A stop motion animated film which aims to raise awareness of how deadly dangerous dance can be
These are dark times. The growing amount of political, social and environmental issues fill the agendas of millions of concerned people around the world. You may think that in our modern and thorough times, every potential hazard has been identified. You would be wrong. There is a critical issue that, as yet, nobody has taken into consideration: how dangerous dance can be.
“No, I Don’t Want to Dance” it’s a stop motion animated film which aims to raise awareness of how deadly dangerous dance can be. The film presents a series of short vignettes in which some characters are victims of unfortunate events, or in serious danger, but it looks like they are dancing following the rhythm of the techno song everybody listen in this particular universe. The surreal scenario is given by the fact that people surrounding the unlucky characters, misunderstanding the situation, don’t realise the seriousness of what is happening, and lured in by the “dance movements” and the rhythm, instead of helping out, they begin absurdly to dance as well, imitating the moves of the unlucky characters.

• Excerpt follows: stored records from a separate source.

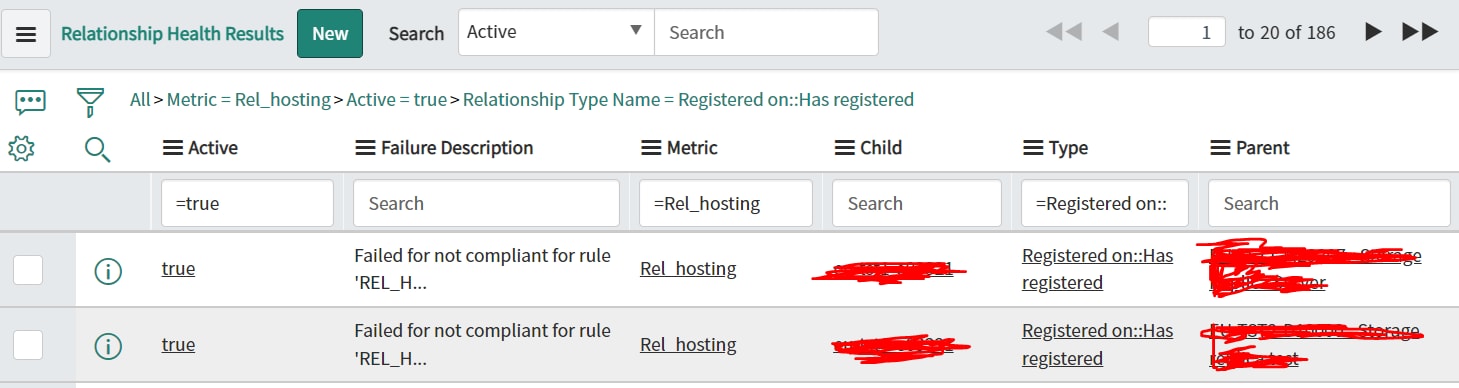Open the Metric column options menu
1459x388 pixels.
pos(650,148)
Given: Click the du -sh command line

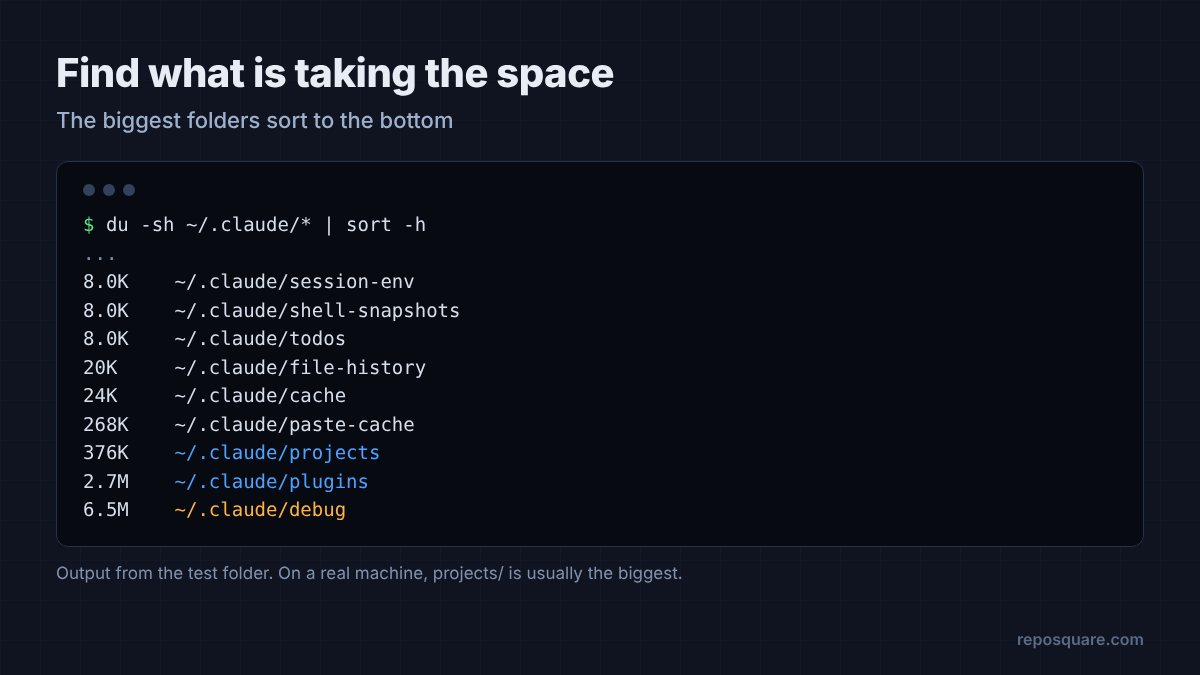Looking at the screenshot, I should (255, 225).
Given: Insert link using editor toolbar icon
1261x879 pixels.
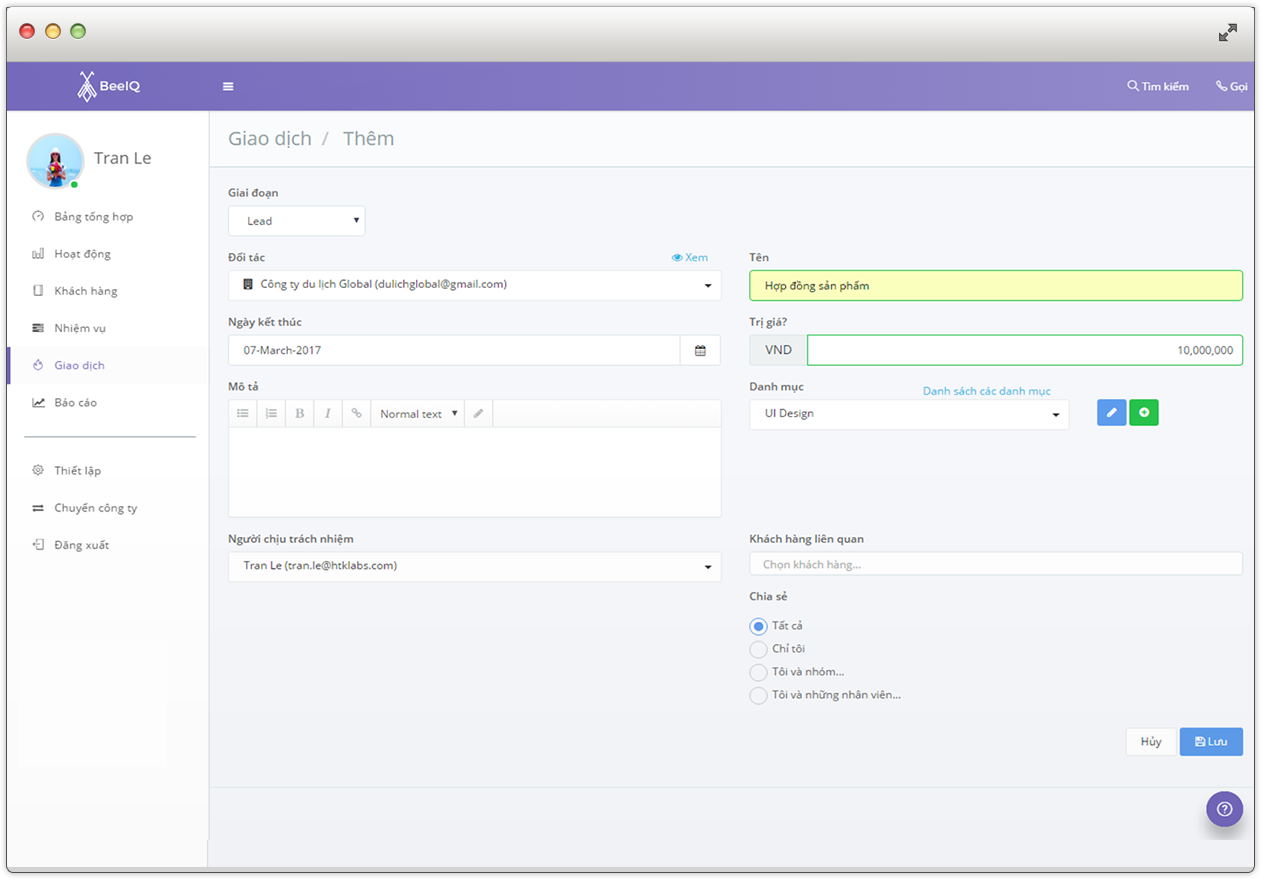Looking at the screenshot, I should pos(356,414).
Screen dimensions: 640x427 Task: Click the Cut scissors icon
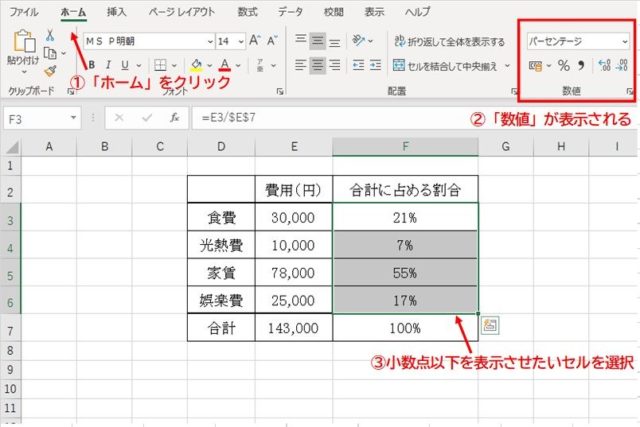(50, 34)
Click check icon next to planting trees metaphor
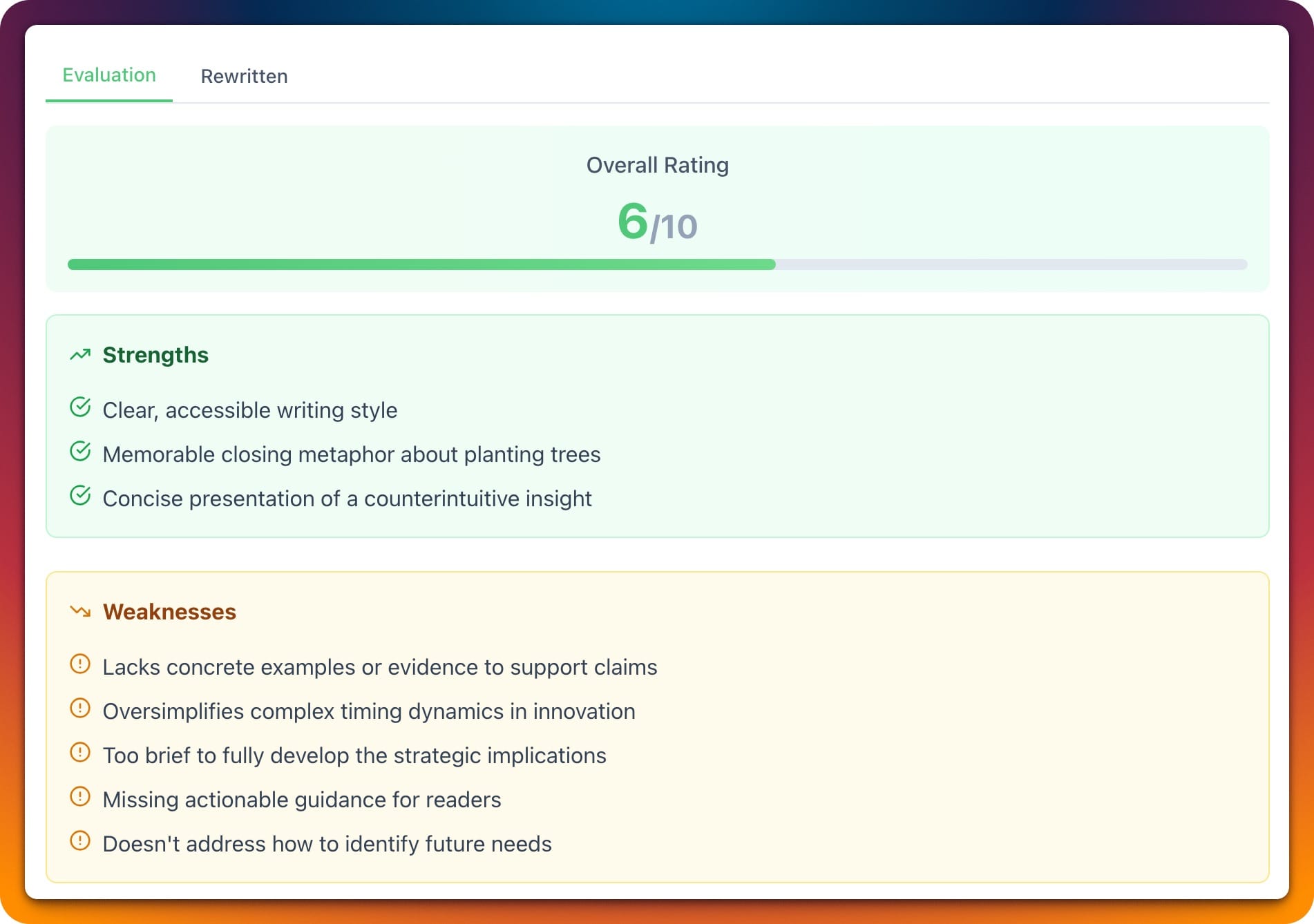This screenshot has height=924, width=1314. 80,452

The core of this idea comes from a simple observation I had probably four or five years ago. Have you ever had the impression that if you play the right song while a person is, for instance, frantically moving their arms trying to getting rid of a bee, it may seem like this person is dancing to the rhythm of the song? That’s a pretty accurate example of the type of deep thoughts I had at that time. In the last few years I tried to pitch this idea in live action for different music videos, but as often happens, it got rejected and ended up inside a folder of my computer called “too_expensive_and_ambitious”. Being a big fan of animation and stop motion and having a little experience myself with this technique, I finally decided to reopen that folder, assemble a talented team and bring this quirky idea to life. I started doing some simple animation tests which got me really excited, then I finalised the script and started pre-production.

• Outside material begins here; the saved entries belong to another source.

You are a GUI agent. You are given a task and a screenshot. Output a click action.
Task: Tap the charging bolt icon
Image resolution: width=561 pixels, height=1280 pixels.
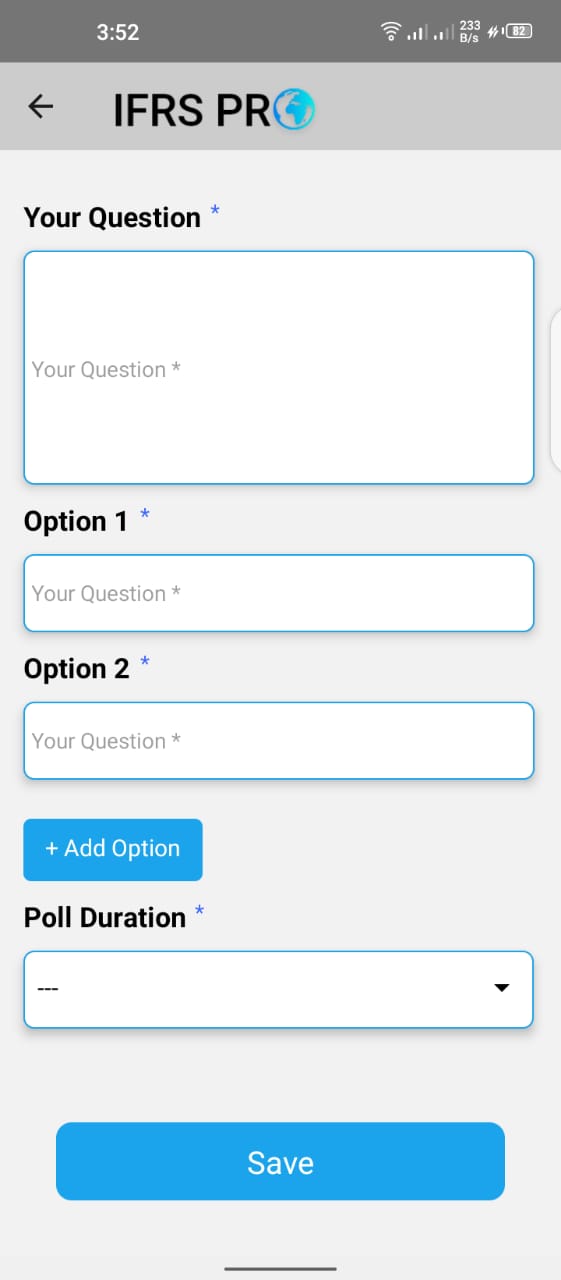click(494, 32)
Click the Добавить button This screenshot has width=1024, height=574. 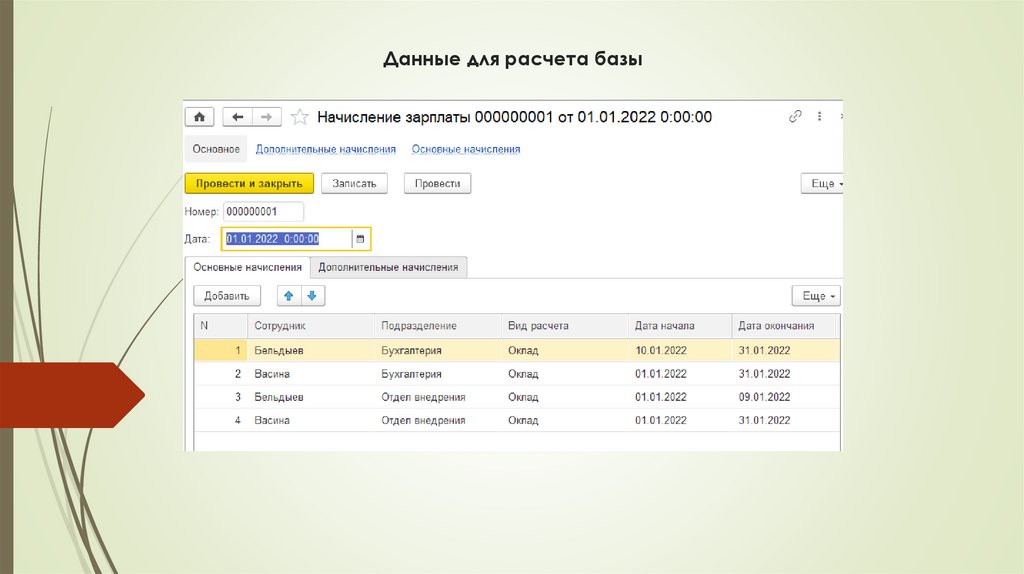click(227, 296)
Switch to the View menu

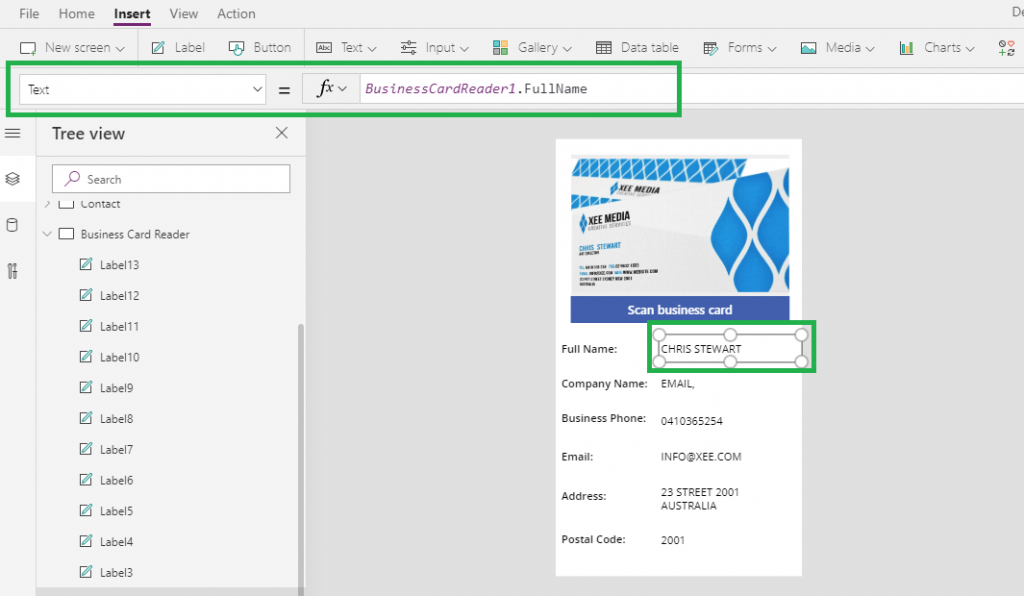(183, 13)
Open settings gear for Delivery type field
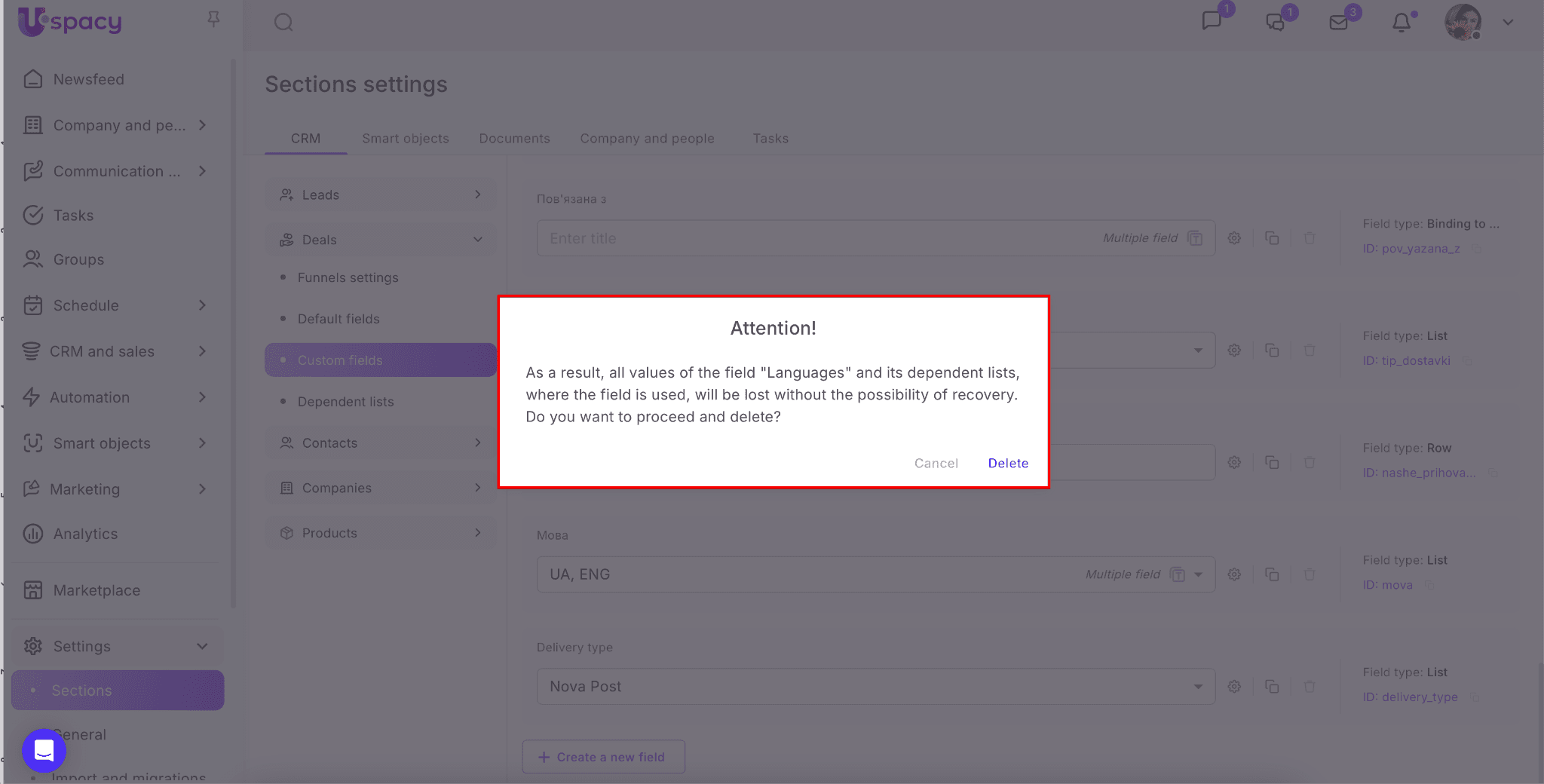 point(1234,687)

The idea was born as a music-driven concept but I wanted to shape it more as a short film, so I decided to turn this into a “social film” which promotes the silly idea of dance being as dangerous as drugs, alcohol and similar hazards. Part of this choice comes from a personal feeling which I wanted to express with a subtle satiric attack toward the creative industry. Today more than ever I feel that to get recognition, especially in film festivals, more than be original or creative you have to produce work that treats what are considered important matters and promotes social awareness and diversity, which on paper it’s a great thing especially considering the political situation we’re currently living. The other side of the coin it’s that it gets a little tougher to stand out for people like me who struggle to conform and keep on creating fictional and comedy work which are not exploring the “right” thematics.
However, I also liked the idea of how open to interpretations this film can be. One of my animators, for instance, believe this film it’s ultimately about Brexit. And when you consider “the characters on this film blindly following other people’s movement and as a result having to deal with terrible consequences,” I think he may have a point.
Shot over seven intense weeks in which a small team of talented people created hundreds of props, built seven sets, and animated almost thirty characters their own costumes and features. With the intentions of conveying a sense of warmth and homemade feeling without the help of CGI, elements like fire and water have been designed to reflect traditional stop motion animation.
The plan was to focus on a colorful, minimalistic, graphic and playful design in order to create a contrast with the dark events happening in the film. This juxtaposition also drove the choice of materials for the puppets and the sets. I wanted the characters to feel soft and cute and also the world around them being pop, stylised and colourful.
So hopefully, one day, when someone asks you, you will be able to reply: “No, I don’t want to dance!”